# YOUR OBJECTIVE
Reproduce a stretch of the forum thread below on assaulting police officers and police dogs, beginning at the words "Its not too" and ending after the words "dog or horse.".

# PASSAGE SHOWN
****
The suspect has been charged with stealing, resisting arrest and assaulting a police officer.


----------



## topcop14 (Jul 13, 2004)

To bad the dog did not return the favor and bite his dam face off. :twisted:


----------



## Ranger2 (Aug 13, 2004)

Isn't it a felony to assault a police dog or horse ????????


----------



## MatchStick (Apr 1, 2003)

> Ranger2 Posted: Mon 15 Nov, 2004 Post subject: Re: Man bites dog(and a policeman)
> 
> --------------------------------------------------------------------------------
> 
> ...


----------



## frapmpd24 (Sep 3, 2004)

MatchStick @ Mon Nov 15 said:


> > Ranger2 Posted: Mon 15 Nov, 2004 Post subject: Re: Man bites dog(and a policeman)
> >
> > --------------------------------------------------------------------------------
> >
> > ...


Its not too often the suspect bites the dog, from what I have seen the dogs generally have their way with the knuckleheads. B: Knowing Massachusetts it is probably a mandatory CWOF, Suspended Sentence or Dismissal for injuring a police dog or horse.


----------



## MVS (Jul 2, 2003)

Just my :2c:.. Assaulting a K9 (or Police Horse) in Mass should be the same as A&amp;B PO.


----------



## Jeep (Aug 19, 2004)

Unfortunately, A&B PO isn't arrestable by statute. You have to attach Disorderly Person in order to make the arrest. Even then, it's still a misdemeanor.

To make that even more of an insult, _interference_ with a firefighter is arrestable & it's a felony. :BM:


----------



## MVS (Jul 2, 2003)

I'm aware of the A&amp;B needing a Disorderly with it. But if the Police K9 has to hunt your ass down, then I would say thats disorderly.... and should be charged A&amp;B PO. Yep, it's disgusting that it's not a Felony in Mass.... That really needs to be changed. The MPA and/or MASSCOP needs to be "Louder" to push legislation for US. :!:


----------



## VTCOP (May 2, 2002)

Jeesh, even in VT it's arrestable to assault an LEO. We have a mis. &amp; felony charge. Wow, and I thought VT was more in the stone age! But then again, MA has some better laws than we do.....


----------



## frapmpd24 (Sep 3, 2004)

VTCOP @ Thu Nov 18 said:


> Jeesh, even in VT it's arrestable to assault an LEO. We have a mis. & felony charge. Wow, and I thought VT was more in the stone age! But then again, MA has some better laws than we do.....


Its the Peoples Republic of Massachusetts, the most liberal place on the planet, what do you expect? The worst part about it is nobody has changed the law to the way it should be that A&B on a PO should be arrestable by statute. :roll: Atleast the politicians look out for the dogs and horses.


----------
****
# DATA PROVIDED
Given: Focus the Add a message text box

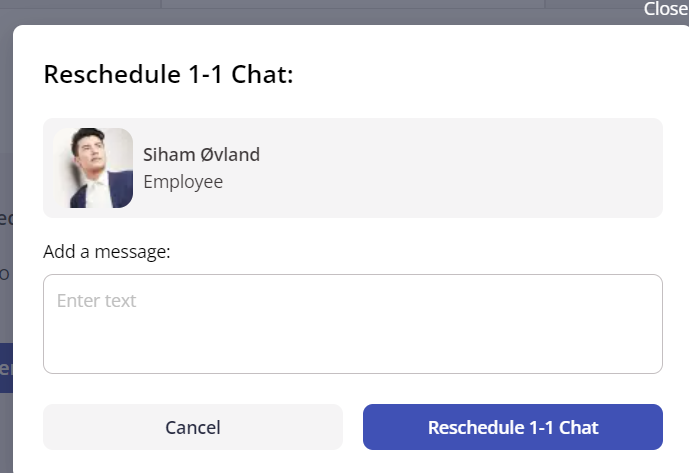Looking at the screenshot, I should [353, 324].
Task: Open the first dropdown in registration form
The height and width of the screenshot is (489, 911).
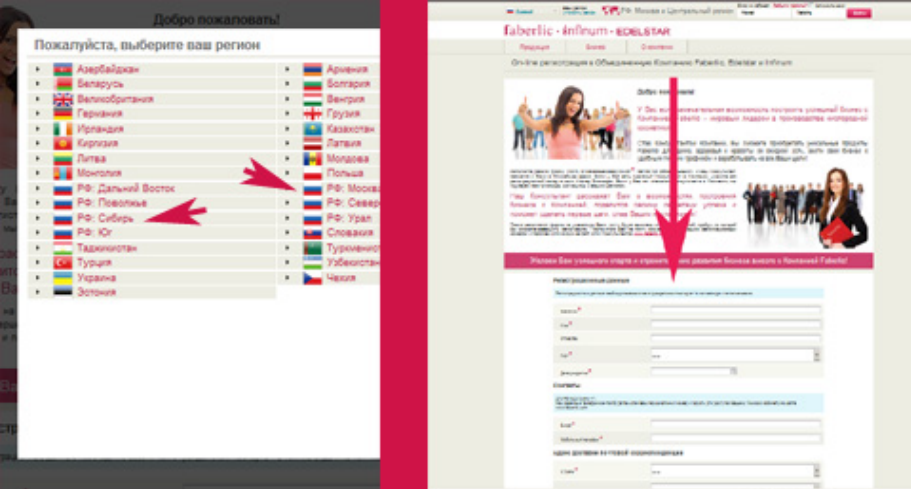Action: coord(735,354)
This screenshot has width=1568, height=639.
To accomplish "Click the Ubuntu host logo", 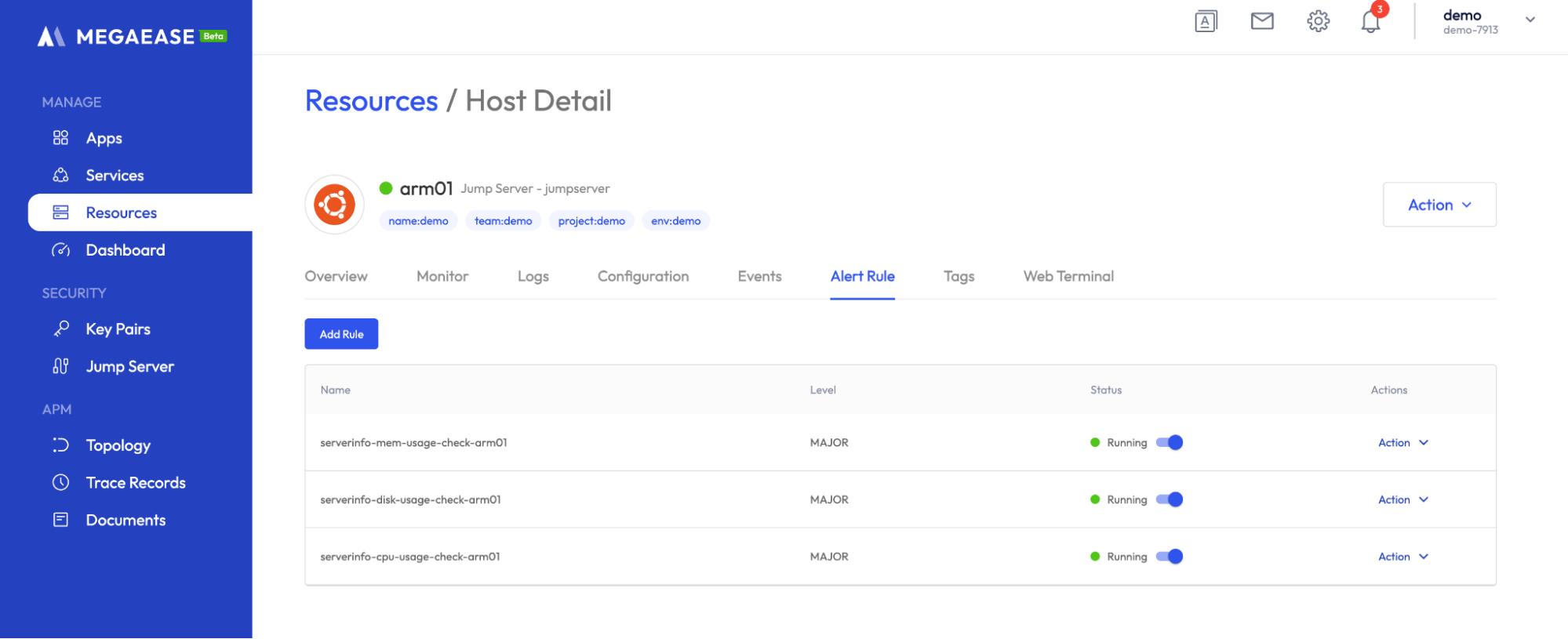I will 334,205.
****
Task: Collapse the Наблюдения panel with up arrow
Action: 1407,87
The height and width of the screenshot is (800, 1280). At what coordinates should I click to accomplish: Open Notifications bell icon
****
# FINAL RESULT
Its not too often the suspect bites the dog, from what I have seen the dogs generally have their way with the knuckleheads. B: Knowing Massachusetts it is probably a mandatory CWOF, Suspended Sentence or Dismissal for injuring a police dog or horse.